Deployment team & sites

Europe/London
EVO - GridPP Deployment team & sites meeting

EVO - GridPP Deployment team & sites meeting

Jeremy Coles
Description
- This is the biweekly DTEAM & sites meeting - The intention is to run the meeting in EVO: http://evo.caltech.edu/evoGate/. Join the meeting in the GridPP Community area. - The phone bridge number is +44 (0)161 306 6802 (CERN number +41 22 76 71400). The phone bridge ID is 77907 with code: 4880.
Minutes
more information

Experiment problems/issues
=====================

LHCb
--------
  RAL and UK in general are fine.
  Bristol seems to be in downtime for a long time?  Left Downtime 5 days ago, worth checking LHCb internals on that.
  Minor issue at Glasgow, ticketed and resolved.
  22-23 Feb, Dirac servers at CERN will be down for maintenance so no jobs then.  All jobs should finish before then.

CMS
-------
  In general, all Ok.
  Bit of a historical problem with DPM, a kludge is in place.  In the process of removing this, there's a problem with the SSL libs and Frontier, which ATLAS have probably resolved already. ggus 67491.  Should be resolved fairly soon.  Sites are still working, this is forward looking work.
 
Atlas
-------
  No problems.
  Brians notes that sites still needing to clean MCDISK and SRM dump: Oxford, Lancaster, RAL PPD and Durham.  Oxford should have it done in the next couple of days.

Other
-------
  Approval request for NA62, NEISS, and cernatschool.
  Euan noted some slight confusion between LFC and SE in NEISS stuff?  Sam notes that he's on top of it, and it's being resolved.  Question on CPU efficiency if they're downloading lots of data from the Web - not jobs of that type run yet, so no data.  Approval is primarily for LFC access, not expecting all sites to enable it if they are worried about job efficencies.  
  Should new VO's use space tokens?  Sam indicated Neiss will, and recommends that in general.
  No opposition, therefore these three VO's and approved by dteam.

  More sites requested for cernatschool: expressions of interest from Glasgow and Birmingham.
  Pheno issues taken to separate section.

Blacklisted sites
------------------------
  None

Known events
--------------------
  LHCb gap in jobs on 22-23 Feb.

Site performance issues
-----------------------------------
  None


Meetings and Updates
================

ROD updates
-------------------
   Nothing to say

EGI Ops
-------------
  SGE support from Imperial - site config is distinct; so probably best not to list them.
  Best not to change publishing until we initiate the ROC -> NGI change - therefore no change expected until that is started (expected mid Feb).
   SP to these feed back to EGI.

- _PROVIDED DATA_:
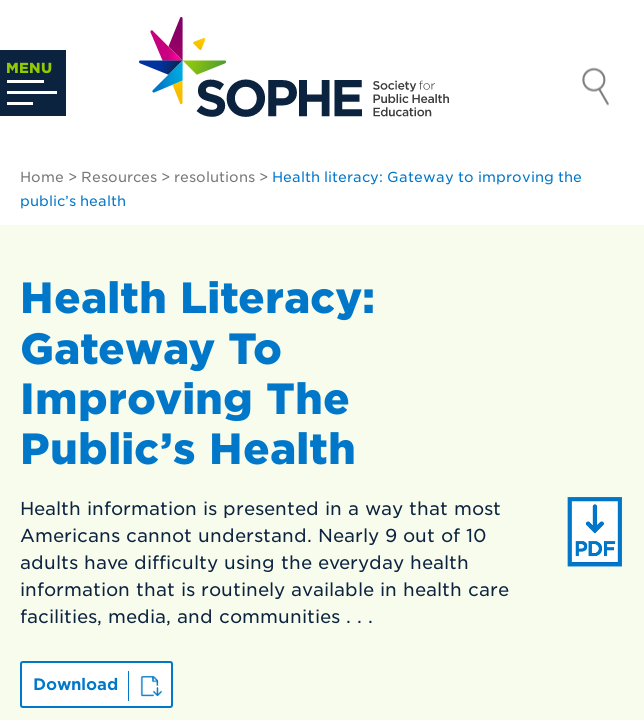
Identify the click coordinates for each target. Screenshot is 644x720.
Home (42, 177)
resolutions (214, 177)
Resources (119, 177)
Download (75, 684)
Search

- _SET PROBLEM 1_:
Answer these questions using the meeting minutes.
(a) On which dates will the Dirac servers at CERN be down for maintenance?
(b) Which sites still need to clean MCDISK and SRM dump?
(c) Which sites expressed interest in supporting cernatschool?
- _SET PROBLEM 2_: Carry on the meeting minutes from their last line.

- _EXERCISE ANSWER 1_:
(a) 22-23 Feb
(b) Oxford, Lancaster, RAL PPD and Durham
(c) Glasgow and Birmingham

- _EXERCISE ANSWER 2_:
Tier-1 update
-------------------
  Some downtime last week for Oracle updates, and disk server updates for Castor.  General all quiet.

Security
------------
  RT ticket opened by EGI CSIRT to a Durham, no response from that site.  Can sites respond to these tickets.  Pakiti only checks a single WN, so ticket tracking is used to find cases where worker nodes have varying configs.
  Query on possibly out of date contact on page.  For security challenges, an alternate email address will be in use - this will be included in the Heads Up message for the challenge.

GDB
-------
  Concerns over best effort support for batch systems.
  Top level BDII's for Tier-1's, with semi-static information - seems a little muddled.  Some high availability BDII's, with longer expiry cycles.  This would mean that a short blip on the sites BDII would not result them disappearing from the top bdii's.
  UK sites not moved to glite-Apel: No sites mentioned.

glexec/Argus
------------------
  Chris (?) has installed argus/glexec, but not announced.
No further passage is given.